Wir haben in Pirmasens einen großen Kreis von Armen oder ärmeren Menschen. Viele Pirmasenser Paare haben in der Schuhindustrie gearbeitet, in der schlecht entlohnt wurde. Eine Frau, die 45 Jahre Vollzeit in der Schuhindustrie gearbeitet hat, verfügte vor ca. 4 Jahren über eine Rente von 740 €. Durch die zwischenzeitlich erfolgten Erhöhungen ist diese Rente natürlich wie alle anderen auch etwas angestiegen. Sie sagt: Wenn ich nicht verheiratet wäre, könnte ich nicht leben. So gibt es selten Menschen, die eine großzügige Rente haben. Wenn nicht noch ein anderes Polster existiert, läuft das nicht. Noch heute haben wir in Pirmasens ein relativ niedriges Lohnniveau.
Der Seniorenbeirat hat sich klar zum gegenwärtigen politischen Rechtsruck und dem Migrationsgeschehen positioniert …
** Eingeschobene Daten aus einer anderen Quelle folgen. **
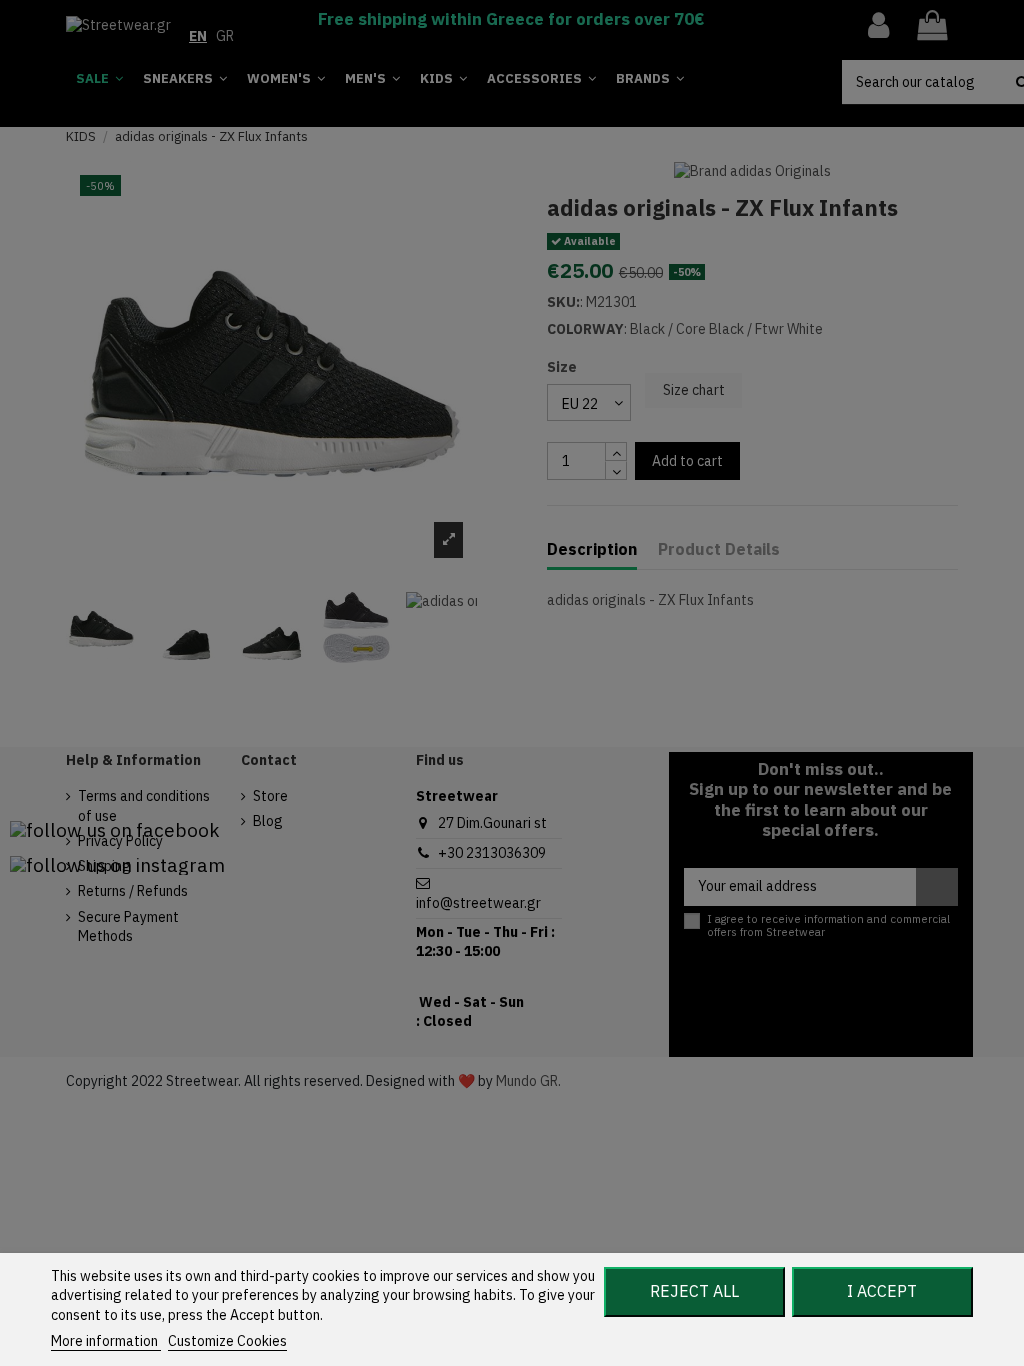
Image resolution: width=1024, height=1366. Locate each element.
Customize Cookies (227, 1341)
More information (106, 1341)
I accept (882, 1291)
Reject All (694, 1291)
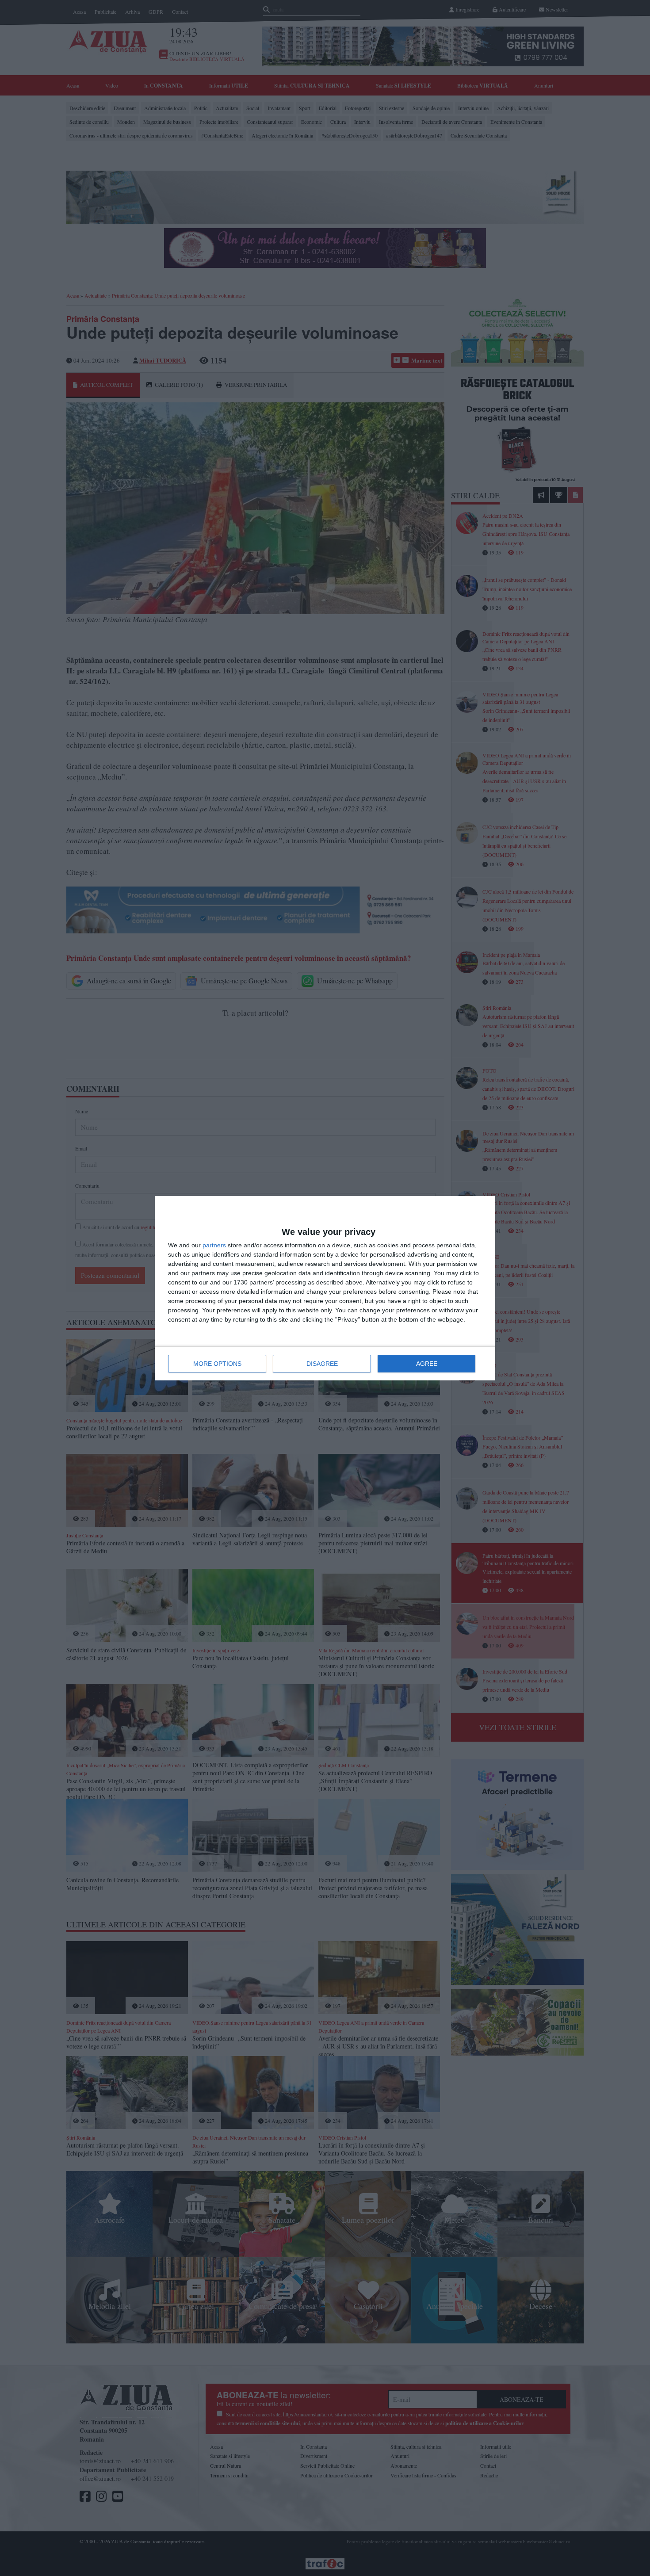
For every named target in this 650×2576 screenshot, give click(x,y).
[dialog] (325, 1288)
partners (214, 1245)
Senioren oder ihre Eltern haben häufig noch Kriegserfahrung gemacht. Sie waren selbst auf der Flucht, mussten dort, wo sie ankamen, aber für Unterkunft und Essen arbeiten. Daher haben wir Verständnis für Flüchtlinge. Wir möchten aber, dass sie – wie das auch für gesunde, arbeitsfähige Einheimische der Fall sein sollte – durch Aufnahme gemeinnütziger oder regulärer Arbeit eine Gegenleistung erbringen. In Thüringen wurde das schon umgesetzt. Es ist doch auch für die Gemeinschaft von Pirmasens besser, wenn wir alle zusammenhalten. Das hilft auch der Integration und dem Verständnis. Daher sind wir auch an der Ansprache der Älteren mit Migrationshintergrund interessiert, zusammen mit dem Migrationsbeirat. Darum kümmert sich ein Mitglied von uns, eine inzwischen über 80-jährige türkischstämmige Frau.
Haben Sie einen Wunsch für die Zukunft der Stadt?
Pirmasens ist eine kleine Stadt. Die Leute kennen sich meist noch untereinander. Neu hinzugekommene Leute kapseln sich aber verstärkt ab. Ich würde mir wünschen, dass es ein friedvolles Miteinander gibt und bleibt, dass man nicht das Eine gegen das Andere ausspielt und dass man die Ansicht des jeweils anderen versteht.